Health Communication and Adherence to Noninvasive Ventilation in Chronic Hypercapnic Respiratory Failure: A Randomized Clinical Trial.

IMPORTANCE

Domiciliary noninvasive ventilation (NIV) is a standard treatment for improving health outcomes among patients with chronic hypercapnic respiratory failure (CHRF). However, poor adherence substantially limits its therapeutic effectiveness.

OBJECTIVE

To determine the effect of an information-motivation-behavioral (IMB) skills-based intervention (IMB-NIV program) on NIV adherence, patient-reported health outcomes, and health service use among patients with CHRF.

DESIGN, SETTING, AND PARTICIPANTS: This multisite, assessor-blinded, randomized clinical trial was conducted from January 2022 to March 2023 at respiratory clinics of 2 regional hospitals in Hong Kong among patients with CHRF who had been nonadherent to prescribed domiciliary NIV.

INTERVENTIONS

The 6-week IMB-NIV program used a hybrid approach, combining in-person and telecare sessions, to provide patients with knowledge, skills, a positive attitude, and social motivation to enhance NIV adherence.

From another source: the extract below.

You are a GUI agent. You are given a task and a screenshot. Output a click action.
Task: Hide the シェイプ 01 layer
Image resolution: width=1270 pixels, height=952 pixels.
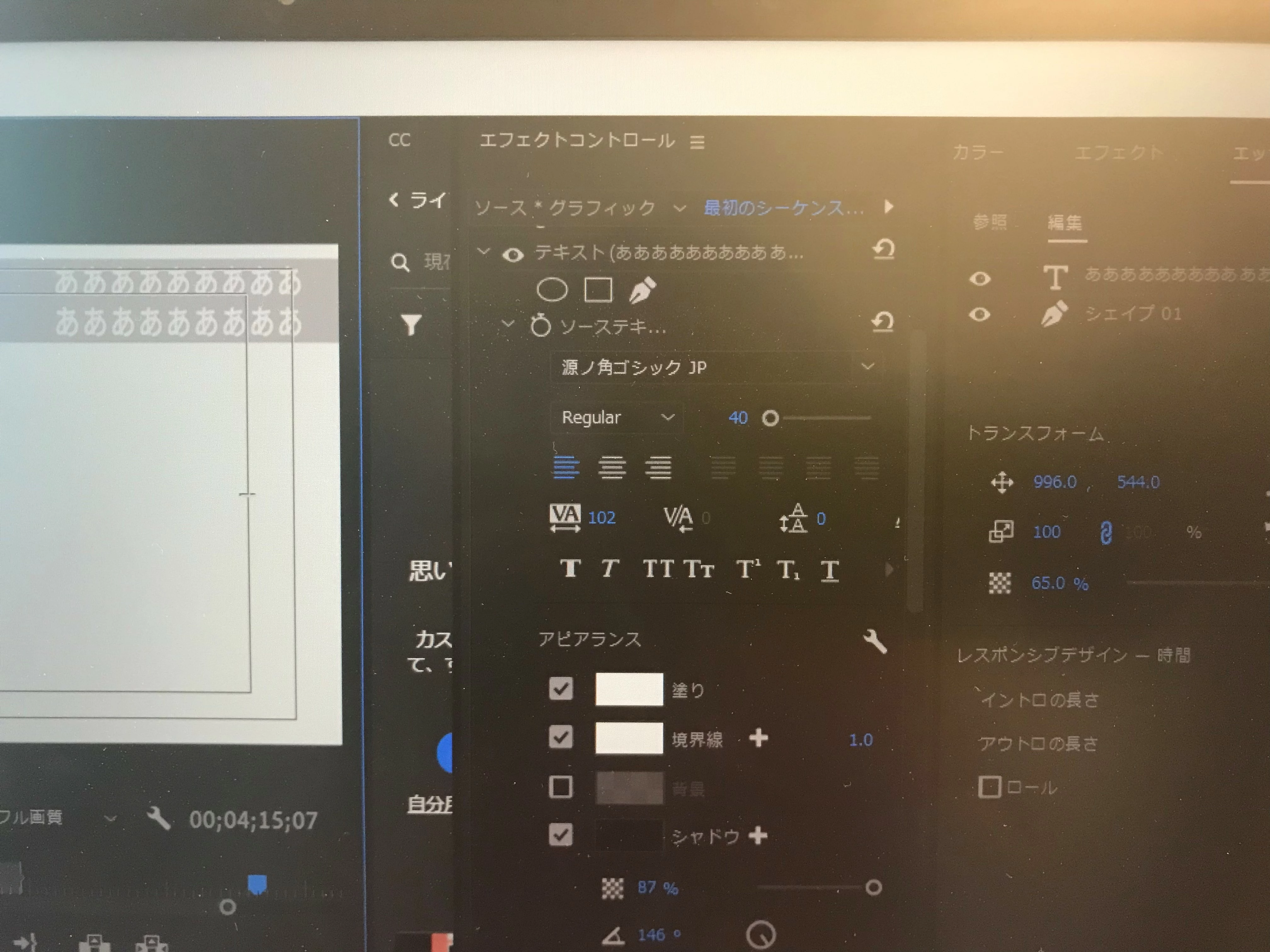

MAIN OUTCOMES AND MEASURES

The primary outcome was NIV adherence data retrieved from the NIV machine. Secondary outcomes included the Pittsburgh Sleep Quality Index, Chinese Severe Respiratory Insufficiency questionnaire, venous bicarbonate (HCO3-) level, emergency department (ED) and hospital admissions, and mortality measured at baseline, program completion, and 3, 6, and 12 months.

RESULTS

Of the 124 participants (mean [SD] age, 73.7 [7.2] years; 67 [54.0%] female), the 62 patients in the IMB-NIV group were more likely to adhere to NIV compared with the 62 patients in the usual care group at 12 months (61.3% vs 27.4%; odds ratio, 2.78; 95% CI, 1.69 to 4.55), with a greater increase noted in daily NIV use in hours at that time (B = 2.37; 95% CI, 1.44 to 3.31). A generalized estimating equation indicated significantly greater improvements in sleep quality (B = -3.63; 95% CI, -5.14 to -2.12) and health-related quality of life (β = 14.84; 95% CI, 9.18 to 20.49) at 12 months in the IMB-NIV group. The IMB-NIV group had significantly lower ED admissions (incidence rate ratio, 0.47; 95% CI, 0.26 to 0.84) and a longer time to the first ED visit (hazard ratio, 0.51; 95% CI, 0.28 to 0.95). No significant treatment effect was observed on venous HCO3- levels or hospital admissions.

CONCLUSIONS AND RELEVANCE

In this randomized clinical trial, the IMB-NIV program offered a promising behavioral approach to improve NIV adherence in patients with CHRF. Its sustained positive effects on sleep quality, health-related quality of life, and ED admissions highlight its potential to optimize the therapeutic benefits of NIV.

TRIAL REGISTRATION

ClinicalTrials.gov Identifier: NCT05008211.